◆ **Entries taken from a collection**

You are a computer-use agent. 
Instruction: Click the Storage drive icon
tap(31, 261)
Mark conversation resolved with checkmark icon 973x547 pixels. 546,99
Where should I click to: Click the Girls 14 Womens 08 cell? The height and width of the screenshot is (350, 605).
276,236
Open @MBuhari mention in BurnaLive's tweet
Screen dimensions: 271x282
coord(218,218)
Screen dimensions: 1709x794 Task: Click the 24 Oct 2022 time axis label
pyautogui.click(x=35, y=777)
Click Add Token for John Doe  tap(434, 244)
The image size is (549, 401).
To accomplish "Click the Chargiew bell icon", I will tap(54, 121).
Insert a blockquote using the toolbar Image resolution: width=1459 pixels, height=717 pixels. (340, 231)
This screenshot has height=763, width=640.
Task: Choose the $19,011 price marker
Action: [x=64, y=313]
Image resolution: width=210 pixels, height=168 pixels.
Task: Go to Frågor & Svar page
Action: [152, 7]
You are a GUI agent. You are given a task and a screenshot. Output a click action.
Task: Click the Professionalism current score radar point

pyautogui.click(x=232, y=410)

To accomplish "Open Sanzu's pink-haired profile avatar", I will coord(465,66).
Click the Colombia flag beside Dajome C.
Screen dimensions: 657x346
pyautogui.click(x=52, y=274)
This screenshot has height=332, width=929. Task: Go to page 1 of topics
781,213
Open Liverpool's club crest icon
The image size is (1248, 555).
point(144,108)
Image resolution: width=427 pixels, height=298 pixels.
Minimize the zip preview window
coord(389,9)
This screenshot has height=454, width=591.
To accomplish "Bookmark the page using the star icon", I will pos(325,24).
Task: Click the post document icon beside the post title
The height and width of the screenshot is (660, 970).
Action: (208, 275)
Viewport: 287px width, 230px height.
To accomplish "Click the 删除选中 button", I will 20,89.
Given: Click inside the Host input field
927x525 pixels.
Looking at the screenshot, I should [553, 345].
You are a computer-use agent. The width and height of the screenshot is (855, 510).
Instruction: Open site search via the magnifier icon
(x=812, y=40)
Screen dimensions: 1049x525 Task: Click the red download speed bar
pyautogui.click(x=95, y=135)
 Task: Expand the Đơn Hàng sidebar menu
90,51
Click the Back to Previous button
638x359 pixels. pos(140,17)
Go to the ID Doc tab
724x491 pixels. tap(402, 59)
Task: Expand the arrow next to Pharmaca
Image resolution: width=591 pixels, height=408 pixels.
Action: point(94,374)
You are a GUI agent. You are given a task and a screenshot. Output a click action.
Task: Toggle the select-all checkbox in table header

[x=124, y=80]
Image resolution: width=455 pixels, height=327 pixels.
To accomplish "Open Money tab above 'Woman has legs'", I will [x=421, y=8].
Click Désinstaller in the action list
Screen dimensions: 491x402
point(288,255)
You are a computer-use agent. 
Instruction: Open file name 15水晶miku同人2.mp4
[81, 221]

◆ **Aim of the exercise**
The lines from the one holding "Task: Expand the Đơn Hàng sidebar menu" to the end of the entries are to be repeated exactly, with both ends included and nothing else.

◆ **Reply**
 Task: Expand the Đơn Hàng sidebar menu
90,51
Click the Back to Previous button
638x359 pixels. pos(140,17)
Go to the ID Doc tab
724x491 pixels. tap(402, 59)
Task: Expand the arrow next to Pharmaca
Image resolution: width=591 pixels, height=408 pixels.
Action: point(94,374)
You are a GUI agent. You are given a task and a screenshot. Output a click action.
Task: Toggle the select-all checkbox in table header

[x=124, y=80]
Image resolution: width=455 pixels, height=327 pixels.
To accomplish "Open Money tab above 'Woman has legs'", I will [x=421, y=8].
Click Désinstaller in the action list
Screen dimensions: 491x402
point(288,255)
You are a computer-use agent. 
Instruction: Open file name 15水晶miku同人2.mp4
[81, 221]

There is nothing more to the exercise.